# Task directions
After reading the data below, copy out every line that contains the word "agent".

# Task input
========================

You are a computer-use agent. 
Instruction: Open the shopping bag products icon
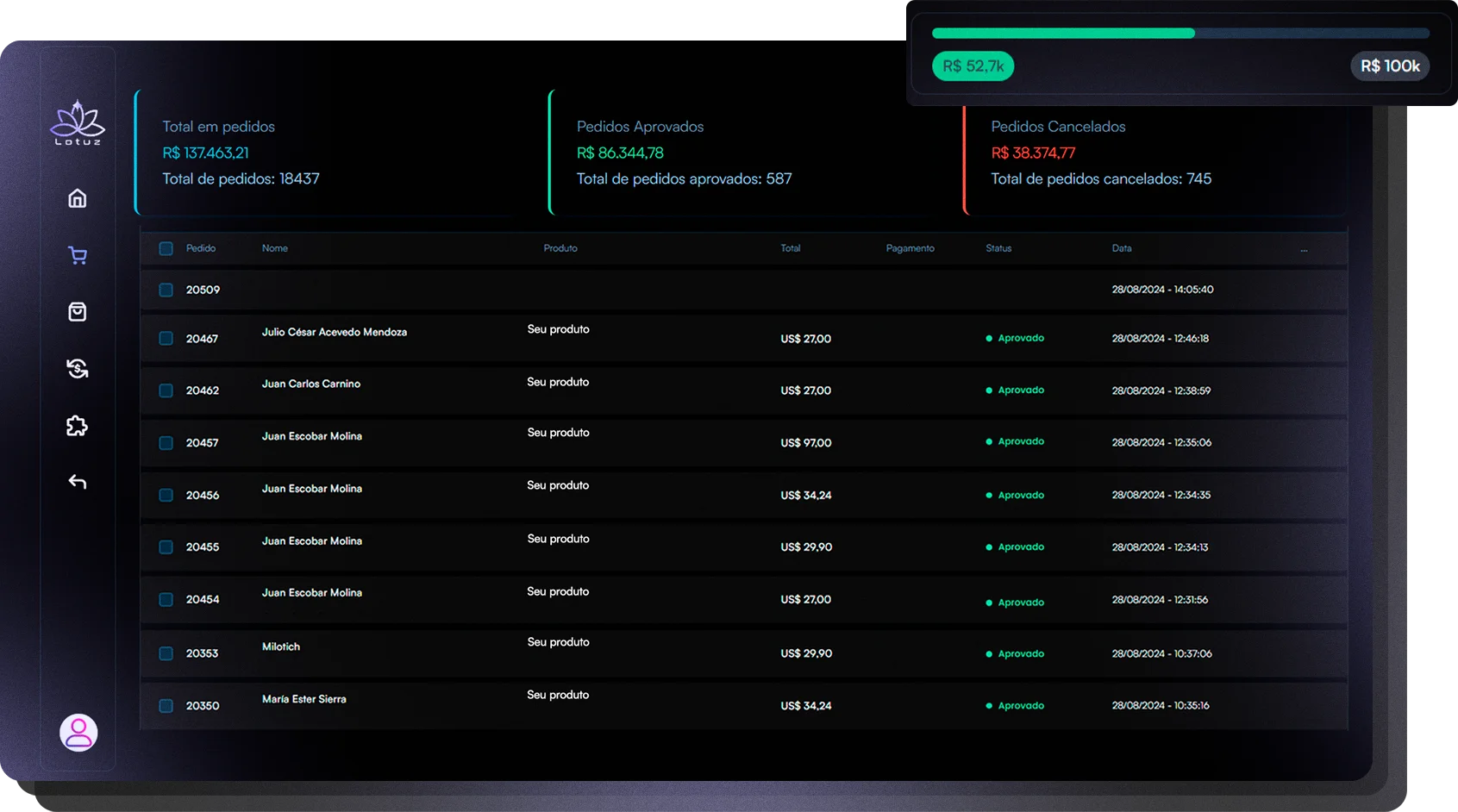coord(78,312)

========================

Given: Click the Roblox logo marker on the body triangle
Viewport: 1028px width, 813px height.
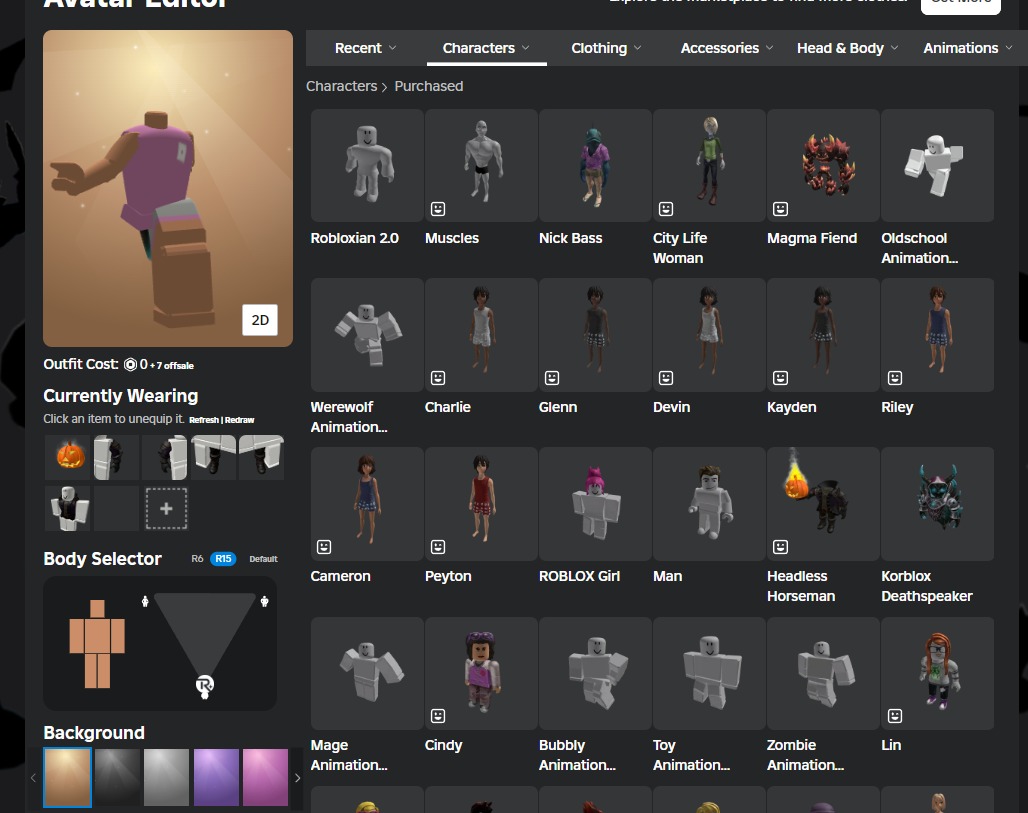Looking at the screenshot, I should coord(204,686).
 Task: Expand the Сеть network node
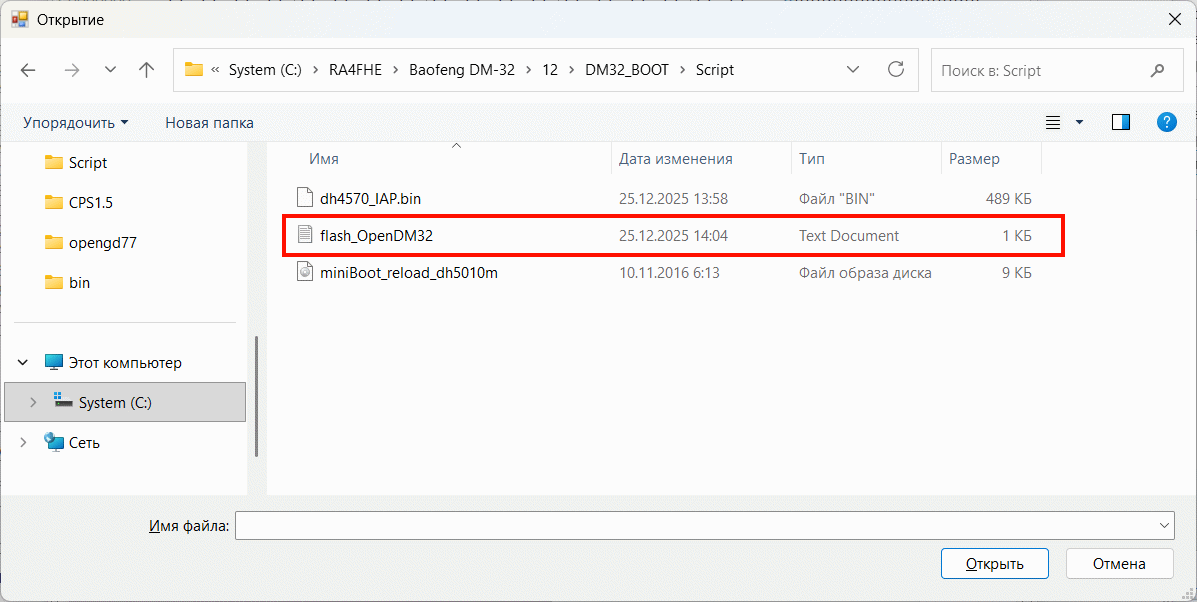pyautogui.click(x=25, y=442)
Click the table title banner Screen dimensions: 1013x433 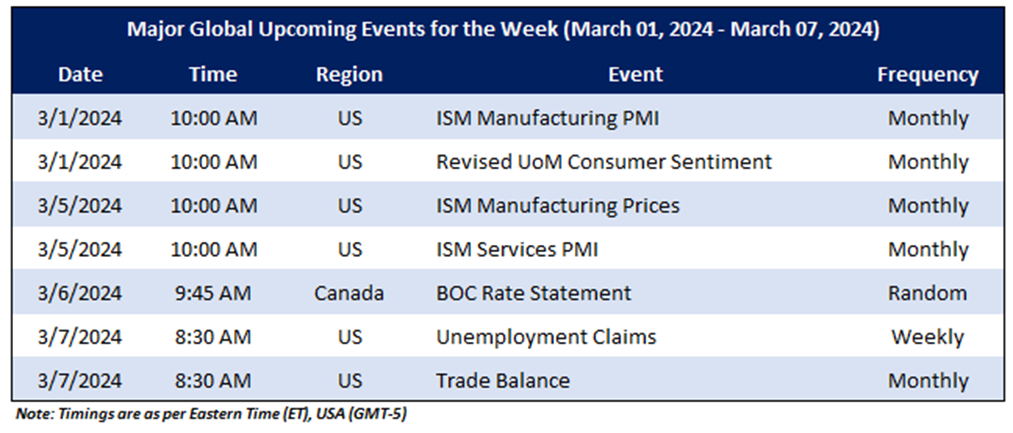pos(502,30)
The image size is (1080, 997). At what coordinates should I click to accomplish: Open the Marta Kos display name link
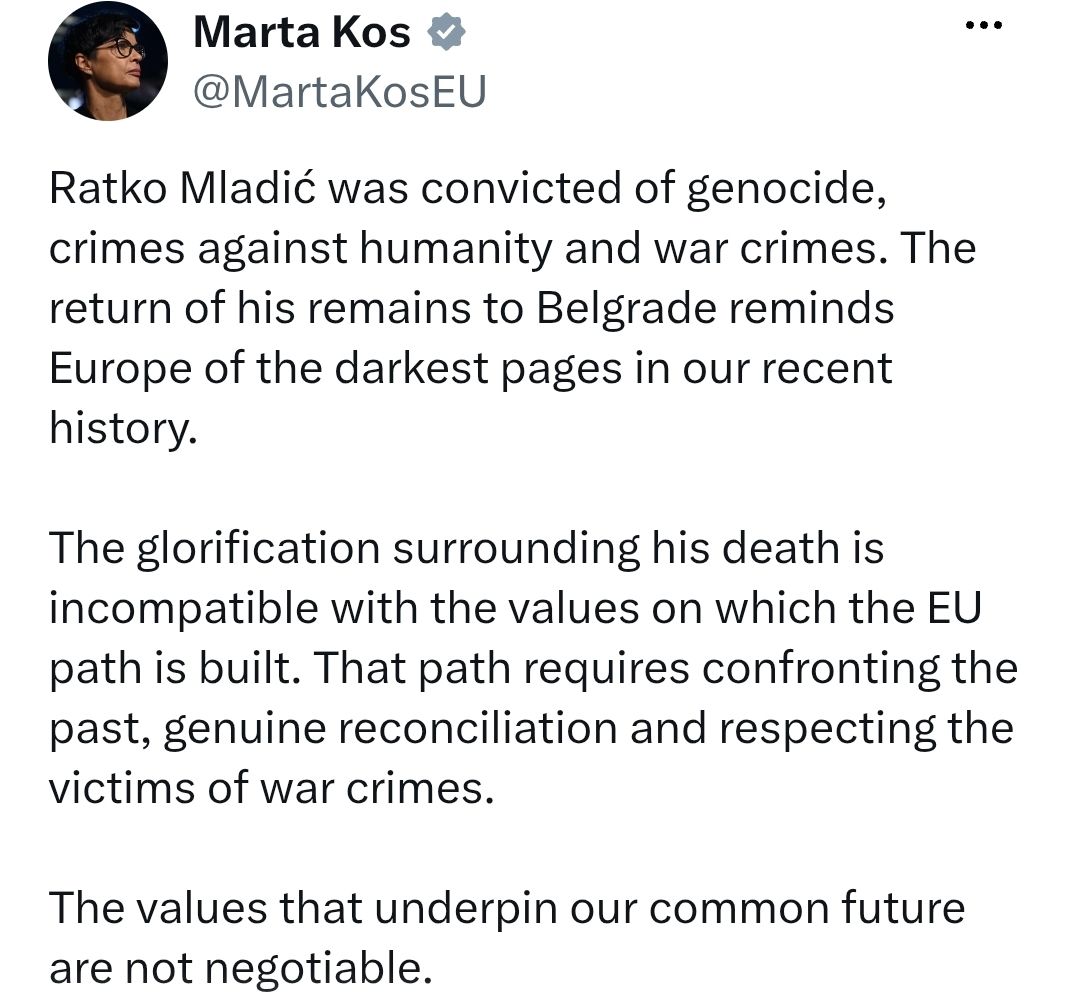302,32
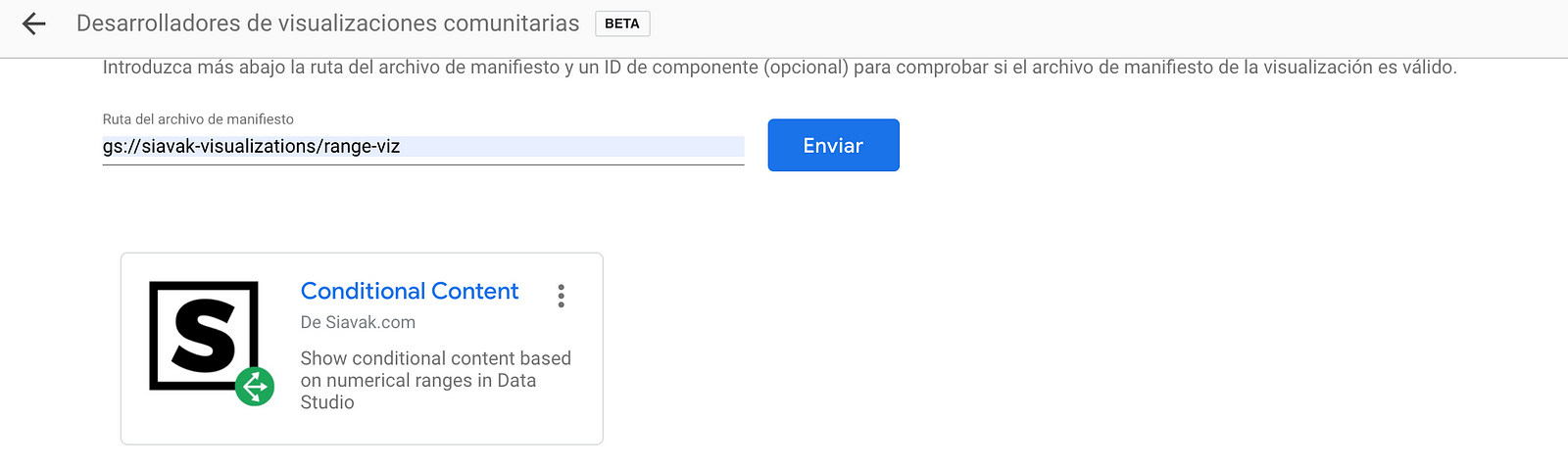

========================

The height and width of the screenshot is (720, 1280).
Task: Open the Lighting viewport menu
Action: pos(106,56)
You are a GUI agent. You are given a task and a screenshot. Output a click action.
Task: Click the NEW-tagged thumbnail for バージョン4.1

========================

# Response to the task
You are a computer-use agent. 
You are a GUI agent. You are given a task and a screenshot. Output a click action.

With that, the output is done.